#### [WHAT YOU ARE ASKED TO DO]
Please set the lines down again exactly, from the top of the entries through the line that contains "You are a computer-use".

Items from a data source
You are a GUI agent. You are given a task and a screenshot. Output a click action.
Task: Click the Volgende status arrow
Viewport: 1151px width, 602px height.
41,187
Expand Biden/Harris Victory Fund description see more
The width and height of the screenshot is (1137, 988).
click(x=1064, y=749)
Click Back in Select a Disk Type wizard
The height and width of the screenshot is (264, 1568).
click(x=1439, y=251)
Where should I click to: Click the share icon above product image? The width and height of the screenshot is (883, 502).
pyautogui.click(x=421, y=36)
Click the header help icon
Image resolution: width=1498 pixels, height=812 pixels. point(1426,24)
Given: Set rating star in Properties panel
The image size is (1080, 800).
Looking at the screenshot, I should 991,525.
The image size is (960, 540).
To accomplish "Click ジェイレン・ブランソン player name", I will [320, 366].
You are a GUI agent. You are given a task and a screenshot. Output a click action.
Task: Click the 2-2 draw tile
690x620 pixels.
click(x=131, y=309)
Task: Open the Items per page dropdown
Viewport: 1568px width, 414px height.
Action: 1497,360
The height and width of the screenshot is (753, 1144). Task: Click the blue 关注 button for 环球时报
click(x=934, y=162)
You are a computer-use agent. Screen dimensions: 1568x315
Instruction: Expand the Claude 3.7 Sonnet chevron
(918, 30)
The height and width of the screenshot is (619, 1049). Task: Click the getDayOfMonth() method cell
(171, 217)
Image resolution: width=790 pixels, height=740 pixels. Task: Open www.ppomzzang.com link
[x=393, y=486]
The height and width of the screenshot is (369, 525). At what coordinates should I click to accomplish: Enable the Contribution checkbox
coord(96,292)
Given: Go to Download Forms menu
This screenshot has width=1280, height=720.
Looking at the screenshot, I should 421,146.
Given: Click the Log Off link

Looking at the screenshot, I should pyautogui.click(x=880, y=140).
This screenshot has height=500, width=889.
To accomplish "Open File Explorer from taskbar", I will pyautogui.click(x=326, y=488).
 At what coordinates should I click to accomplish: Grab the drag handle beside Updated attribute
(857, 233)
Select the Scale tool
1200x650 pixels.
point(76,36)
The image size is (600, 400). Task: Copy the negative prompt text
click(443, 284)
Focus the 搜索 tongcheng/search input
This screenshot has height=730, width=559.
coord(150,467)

#### [SOLUTION TO THIS EXERCISE]
You are a GUI agent. You are given a task and a screenshot. Output a click action.
Task: Click the Volgende status arrow
Viewport: 1151px width, 602px height.
41,187
Expand Biden/Harris Victory Fund description see more
The width and height of the screenshot is (1137, 988).
click(x=1064, y=749)
Click Back in Select a Disk Type wizard
The height and width of the screenshot is (264, 1568).
click(x=1439, y=251)
Where should I click to: Click the share icon above product image? The width and height of the screenshot is (883, 502).
pyautogui.click(x=421, y=36)
Click the header help icon
Image resolution: width=1498 pixels, height=812 pixels. point(1426,24)
Given: Set rating star in Properties panel
The image size is (1080, 800).
Looking at the screenshot, I should 991,525.
The image size is (960, 540).
To accomplish "Click ジェイレン・ブランソン player name", I will [320, 366].
You are a GUI agent. You are given a task and a screenshot. Output a click action.
Task: Click the 2-2 draw tile
690x620 pixels.
click(x=131, y=309)
Task: Open the Items per page dropdown
Viewport: 1568px width, 414px height.
Action: 1497,360
The height and width of the screenshot is (753, 1144). Task: Click the blue 关注 button for 环球时报
click(x=934, y=162)
You are a computer-use agent. Screen dimensions: 1568x315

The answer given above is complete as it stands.